One day I started thinking about it, though and came to the conclusion that habits also have a half-life of their own sort, you know? You stop doing the bad thing (skipping training to binge-watch CSI) (for example) (I would never do this), but even though the behavior is gone, some part of it — the part that draws you in when you least expect it — lives on inside your head for far longer. It’s really a pain in the ass, amiright?

It’s like saying I’m not going to have cookies, not buying cookies, not having them in the house, but still opening up the cabinet where the cookies would be stored approximately 129 times a day hoping that they magically appear.

You just never know, right? Perhaps they’re hiding? That habit, despite not feeding it (figuratively or literally), is still a part of you.

And that’s what makes bad habits so hard to kick, I think. Long after you’ve quit the behavior, the triggers and desire still exist. You never completely wipe the slate clean, it seems — there’s always some residue of your former lifestyle there, obstinately immune from being cleaned off the chalkboard of your brain.

Of course, some habits are hardier than others; I was off Diet Pepsi for almost a year (though I don’t necessarily consider it a bad habit, to be honest) but then I had one, then another and before I knew it, I had Diet Pepsi stocked in the refrigerator. It’s like somewhere deep in the primordial part of my brain there’s a file called “I love Diet Pepsi” and it never gets shredded and discarded and just waits for someone to come looking for it again.

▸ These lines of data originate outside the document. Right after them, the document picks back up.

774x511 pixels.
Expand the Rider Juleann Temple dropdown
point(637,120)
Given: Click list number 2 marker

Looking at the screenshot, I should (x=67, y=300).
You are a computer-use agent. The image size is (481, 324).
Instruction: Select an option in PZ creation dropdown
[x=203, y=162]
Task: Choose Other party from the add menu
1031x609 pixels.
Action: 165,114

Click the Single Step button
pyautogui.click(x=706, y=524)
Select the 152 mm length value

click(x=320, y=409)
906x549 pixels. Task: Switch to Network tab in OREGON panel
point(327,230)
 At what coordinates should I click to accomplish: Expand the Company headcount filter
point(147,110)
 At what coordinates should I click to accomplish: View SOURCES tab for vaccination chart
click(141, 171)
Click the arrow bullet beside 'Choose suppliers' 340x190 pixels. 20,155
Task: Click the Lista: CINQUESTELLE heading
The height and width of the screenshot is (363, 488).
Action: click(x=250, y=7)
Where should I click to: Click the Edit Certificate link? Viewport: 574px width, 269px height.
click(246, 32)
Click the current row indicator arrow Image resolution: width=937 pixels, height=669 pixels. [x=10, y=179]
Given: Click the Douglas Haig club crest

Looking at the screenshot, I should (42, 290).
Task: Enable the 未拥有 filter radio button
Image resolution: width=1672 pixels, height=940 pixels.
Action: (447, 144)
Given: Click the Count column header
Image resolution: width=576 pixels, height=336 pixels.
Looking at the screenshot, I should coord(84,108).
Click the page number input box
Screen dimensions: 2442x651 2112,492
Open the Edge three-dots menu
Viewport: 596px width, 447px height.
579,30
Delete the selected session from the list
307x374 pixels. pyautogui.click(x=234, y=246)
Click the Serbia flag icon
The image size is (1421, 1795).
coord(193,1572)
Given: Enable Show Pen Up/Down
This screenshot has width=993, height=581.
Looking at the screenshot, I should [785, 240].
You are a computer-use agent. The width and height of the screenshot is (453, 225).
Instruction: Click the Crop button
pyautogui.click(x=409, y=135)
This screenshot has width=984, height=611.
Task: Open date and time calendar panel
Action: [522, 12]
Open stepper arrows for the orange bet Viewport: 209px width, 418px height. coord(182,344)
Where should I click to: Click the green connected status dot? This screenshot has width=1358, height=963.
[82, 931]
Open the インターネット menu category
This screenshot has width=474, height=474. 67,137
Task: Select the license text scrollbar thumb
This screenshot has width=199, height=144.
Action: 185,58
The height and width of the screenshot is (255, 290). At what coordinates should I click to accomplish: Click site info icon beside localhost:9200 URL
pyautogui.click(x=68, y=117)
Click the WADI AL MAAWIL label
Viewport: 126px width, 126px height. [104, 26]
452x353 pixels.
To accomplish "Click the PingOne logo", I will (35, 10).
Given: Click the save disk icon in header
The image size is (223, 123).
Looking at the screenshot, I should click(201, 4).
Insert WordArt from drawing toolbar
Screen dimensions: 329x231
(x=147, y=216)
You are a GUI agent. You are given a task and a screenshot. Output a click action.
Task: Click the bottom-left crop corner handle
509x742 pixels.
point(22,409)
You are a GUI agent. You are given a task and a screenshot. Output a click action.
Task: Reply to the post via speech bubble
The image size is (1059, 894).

How do you get around this? How do you truly change when the old behavior is so ingrained and satisfying and never seems to completely go away?

I’m not entirely sure, to be honest. Maybe it’s luck. Maybe it’s taking the pain to really analyze and fully understand why the old habit has to go. Perhaps it’s just a matter of acknowledging the remnant of the habit and coming to terms with the slightly uneasy feeling of having the enemy living inside, constantly on the look out for it coming back to life.

I know what will help: being mindful of goals and aggressively noting how the new habit makes you feel better, writing up a mental comparative essay of the old and new habit. What else? Do as much as possible to cleanse your body and brain of the old habit. Eliminate old habit triggers and instead try and replace them with triggers for the new, desired behavior. Simple, but not easy.

But in the end, I almost think you just have to outlive it. Just keep on keepin’ on until the old habit is no longer a part of your DNA. It’ll happen eventually, right?